Seeing this giant hole in the OAS embargo, Aristide supporters -- who are generally poor and unarmed -- have waited for the international community to come to their rescue and implement corrective measures.

"I want a real gasoline embargo. That's the only way to pressure the army," a Port-au-Prince bus driver told me last summer. When I replied a fuel cut-off would mean he'd be out of a job, the driver -- who has three school-age children -- proudly answered: "I want my president back. I'm willing to suffer so my country can become a real nation."

I asked the driver why he didn't protest for Mr. Aristide's return -- even though I knew the answer. "My friend if I go into the street, I will be shot."

His answer is commonly heard among Haiti's maids, street vendors, peasant farmers and university students -- members of the voting bloc which gave Aristide 67 percent of the votes in the 1990 presidential election, the first honest balloting held in Haiti's history. Amazingly, Mr. Aristide won his landslide victory in a field 12 candidates. He is the clear leader of the vast majority of the country's 6.6 million citizens.

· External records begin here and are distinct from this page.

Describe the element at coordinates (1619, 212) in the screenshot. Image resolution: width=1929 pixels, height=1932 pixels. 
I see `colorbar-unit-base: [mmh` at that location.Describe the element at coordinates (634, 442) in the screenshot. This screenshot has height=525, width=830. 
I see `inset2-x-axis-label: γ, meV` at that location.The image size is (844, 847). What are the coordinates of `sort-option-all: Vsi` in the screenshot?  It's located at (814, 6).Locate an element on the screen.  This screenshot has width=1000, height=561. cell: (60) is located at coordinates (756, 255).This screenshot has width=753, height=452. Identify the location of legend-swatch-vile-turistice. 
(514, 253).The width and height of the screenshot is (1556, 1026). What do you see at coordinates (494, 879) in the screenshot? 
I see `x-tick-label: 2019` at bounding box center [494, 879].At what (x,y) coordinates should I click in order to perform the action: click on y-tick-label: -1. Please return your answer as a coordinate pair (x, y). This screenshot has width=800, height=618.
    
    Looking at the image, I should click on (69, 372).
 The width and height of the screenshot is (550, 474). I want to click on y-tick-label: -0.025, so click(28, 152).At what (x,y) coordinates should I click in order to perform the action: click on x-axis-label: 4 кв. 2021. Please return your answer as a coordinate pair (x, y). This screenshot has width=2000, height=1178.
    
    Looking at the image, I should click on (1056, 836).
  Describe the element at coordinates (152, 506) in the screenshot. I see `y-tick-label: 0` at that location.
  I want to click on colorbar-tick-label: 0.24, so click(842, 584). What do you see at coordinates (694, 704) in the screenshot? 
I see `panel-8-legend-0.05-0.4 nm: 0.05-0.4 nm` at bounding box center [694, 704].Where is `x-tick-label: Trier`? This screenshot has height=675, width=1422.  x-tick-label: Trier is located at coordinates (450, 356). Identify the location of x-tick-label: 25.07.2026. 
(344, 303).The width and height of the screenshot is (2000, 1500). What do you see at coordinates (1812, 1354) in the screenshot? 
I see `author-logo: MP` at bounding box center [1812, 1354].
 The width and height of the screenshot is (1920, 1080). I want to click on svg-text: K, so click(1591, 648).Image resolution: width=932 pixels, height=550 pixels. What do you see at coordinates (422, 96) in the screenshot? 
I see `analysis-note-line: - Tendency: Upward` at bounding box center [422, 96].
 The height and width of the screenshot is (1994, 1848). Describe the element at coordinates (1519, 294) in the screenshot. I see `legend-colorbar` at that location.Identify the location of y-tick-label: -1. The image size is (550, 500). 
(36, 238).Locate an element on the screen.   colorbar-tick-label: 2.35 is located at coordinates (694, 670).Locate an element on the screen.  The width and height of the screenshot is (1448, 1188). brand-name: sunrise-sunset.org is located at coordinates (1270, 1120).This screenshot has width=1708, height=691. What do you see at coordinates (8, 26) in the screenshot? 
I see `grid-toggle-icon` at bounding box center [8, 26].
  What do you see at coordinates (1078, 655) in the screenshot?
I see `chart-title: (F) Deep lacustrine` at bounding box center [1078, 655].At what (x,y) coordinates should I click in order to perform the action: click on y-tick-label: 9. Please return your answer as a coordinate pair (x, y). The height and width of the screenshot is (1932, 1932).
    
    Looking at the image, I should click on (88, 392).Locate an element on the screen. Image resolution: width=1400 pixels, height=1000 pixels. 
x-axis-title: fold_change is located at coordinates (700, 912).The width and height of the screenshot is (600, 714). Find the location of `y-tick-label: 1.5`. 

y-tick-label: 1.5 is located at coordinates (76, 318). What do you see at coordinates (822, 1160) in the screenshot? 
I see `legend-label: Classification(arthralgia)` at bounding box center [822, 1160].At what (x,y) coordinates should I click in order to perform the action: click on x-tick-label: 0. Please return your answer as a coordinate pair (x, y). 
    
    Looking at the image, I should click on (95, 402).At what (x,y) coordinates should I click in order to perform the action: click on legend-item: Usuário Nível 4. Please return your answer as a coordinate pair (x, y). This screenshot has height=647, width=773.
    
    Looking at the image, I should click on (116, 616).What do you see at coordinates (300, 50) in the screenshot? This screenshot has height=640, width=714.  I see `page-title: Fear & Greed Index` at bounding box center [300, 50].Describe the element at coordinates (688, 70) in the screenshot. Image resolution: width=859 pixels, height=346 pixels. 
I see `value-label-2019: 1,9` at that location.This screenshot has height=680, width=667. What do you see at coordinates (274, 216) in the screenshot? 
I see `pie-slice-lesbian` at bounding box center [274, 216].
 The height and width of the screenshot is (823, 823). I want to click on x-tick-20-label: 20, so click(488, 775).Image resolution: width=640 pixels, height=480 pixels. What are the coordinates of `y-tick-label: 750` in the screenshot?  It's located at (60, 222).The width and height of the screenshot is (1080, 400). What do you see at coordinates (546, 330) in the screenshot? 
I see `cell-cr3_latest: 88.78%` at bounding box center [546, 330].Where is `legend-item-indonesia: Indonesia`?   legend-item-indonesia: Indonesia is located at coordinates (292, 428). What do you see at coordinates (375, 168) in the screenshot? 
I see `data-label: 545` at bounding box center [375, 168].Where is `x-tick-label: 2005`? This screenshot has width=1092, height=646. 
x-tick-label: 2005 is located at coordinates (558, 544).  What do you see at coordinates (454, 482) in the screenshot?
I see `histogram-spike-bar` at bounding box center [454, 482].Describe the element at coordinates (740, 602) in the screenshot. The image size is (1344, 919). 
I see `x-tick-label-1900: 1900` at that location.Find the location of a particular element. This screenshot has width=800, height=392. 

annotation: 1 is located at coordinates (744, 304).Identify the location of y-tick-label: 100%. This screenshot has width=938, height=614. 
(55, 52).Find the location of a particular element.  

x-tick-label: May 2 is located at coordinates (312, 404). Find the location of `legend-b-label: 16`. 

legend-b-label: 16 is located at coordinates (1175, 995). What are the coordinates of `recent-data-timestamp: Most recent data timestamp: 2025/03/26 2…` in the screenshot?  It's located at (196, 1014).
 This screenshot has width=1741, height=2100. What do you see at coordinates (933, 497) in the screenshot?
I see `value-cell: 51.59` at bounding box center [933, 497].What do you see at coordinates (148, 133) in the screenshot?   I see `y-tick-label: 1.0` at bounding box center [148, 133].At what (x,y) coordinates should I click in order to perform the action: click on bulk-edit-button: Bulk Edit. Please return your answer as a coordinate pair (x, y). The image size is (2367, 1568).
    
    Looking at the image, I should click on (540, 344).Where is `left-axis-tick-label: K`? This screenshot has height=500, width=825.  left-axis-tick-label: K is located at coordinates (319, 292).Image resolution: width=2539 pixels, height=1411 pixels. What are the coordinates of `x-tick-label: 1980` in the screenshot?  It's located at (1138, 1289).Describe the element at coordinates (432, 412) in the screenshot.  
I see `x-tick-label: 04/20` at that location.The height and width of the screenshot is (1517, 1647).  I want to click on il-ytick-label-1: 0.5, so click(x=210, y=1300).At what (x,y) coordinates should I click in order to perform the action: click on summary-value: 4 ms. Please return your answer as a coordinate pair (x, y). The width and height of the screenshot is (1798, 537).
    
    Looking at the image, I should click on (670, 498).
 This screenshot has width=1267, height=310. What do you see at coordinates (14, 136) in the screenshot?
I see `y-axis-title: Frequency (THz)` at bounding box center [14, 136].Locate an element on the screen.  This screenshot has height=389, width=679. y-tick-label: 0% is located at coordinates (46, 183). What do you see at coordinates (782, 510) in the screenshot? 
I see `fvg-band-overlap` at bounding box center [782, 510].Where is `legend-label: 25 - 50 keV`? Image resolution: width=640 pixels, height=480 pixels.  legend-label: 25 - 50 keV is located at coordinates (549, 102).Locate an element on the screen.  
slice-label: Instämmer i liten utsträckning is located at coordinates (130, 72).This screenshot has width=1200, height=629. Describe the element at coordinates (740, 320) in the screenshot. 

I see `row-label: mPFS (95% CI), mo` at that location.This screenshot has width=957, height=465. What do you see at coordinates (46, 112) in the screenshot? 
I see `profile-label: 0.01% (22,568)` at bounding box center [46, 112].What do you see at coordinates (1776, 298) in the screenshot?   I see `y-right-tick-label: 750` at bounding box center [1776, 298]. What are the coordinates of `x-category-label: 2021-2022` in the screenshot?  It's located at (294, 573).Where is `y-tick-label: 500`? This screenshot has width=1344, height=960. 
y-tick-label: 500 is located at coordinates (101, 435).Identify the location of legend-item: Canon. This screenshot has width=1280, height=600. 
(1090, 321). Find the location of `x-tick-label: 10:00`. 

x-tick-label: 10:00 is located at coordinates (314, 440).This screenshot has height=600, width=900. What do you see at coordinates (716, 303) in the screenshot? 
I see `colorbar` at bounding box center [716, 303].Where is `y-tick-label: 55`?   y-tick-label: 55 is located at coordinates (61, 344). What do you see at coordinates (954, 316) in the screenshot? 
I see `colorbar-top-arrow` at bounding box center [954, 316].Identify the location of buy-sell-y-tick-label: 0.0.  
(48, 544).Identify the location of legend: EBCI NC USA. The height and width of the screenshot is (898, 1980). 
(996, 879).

Unfortunately, Haiti's silenced majority -- silenced by soldiers who are backed up by Mr. Aristide's enemies in Haiti's small, powerful elite -- had to wait 16 months until they got what they wanted: Wednesday's U.N. decision to slap a worldwide fuel and arms embargo on Haiti.

During this long and painful interval, Aristide supporters have suffered not only egregious army-sponsored human rights violations -- on June 4, the International Civilian Mission, a joint U.N.-OAS human rights monitoring team in Haiti, charged the Haitian army with carrying out a terror campaign of arbitrary executions, beatings and torture -- but also a worsening economy.

Since the OAS embargo, the national currency, the gourde, ha decreased in value by 87 percent, according to statistics provided by the U.S. Embassy here. Since so many commodities are imported in Haiti, many consumer goods have gone up in price by nearly 90 percent since the coup. And in some cases by more. A six-ounce can of powdered milk has gone up by 185 percent since the 1991 coup. Incidents of malaria, acute respiratory infection, typhoid and child malnutrition are on the rise.

And if there was a country that does not need a slumpin economy, it is Haiti, where per capita income is $252, life expectancy stands at 54 years (life expectancy on the nearby island of Jamaica is 75 years) and where more than 65 percent of the population can neither read nor write.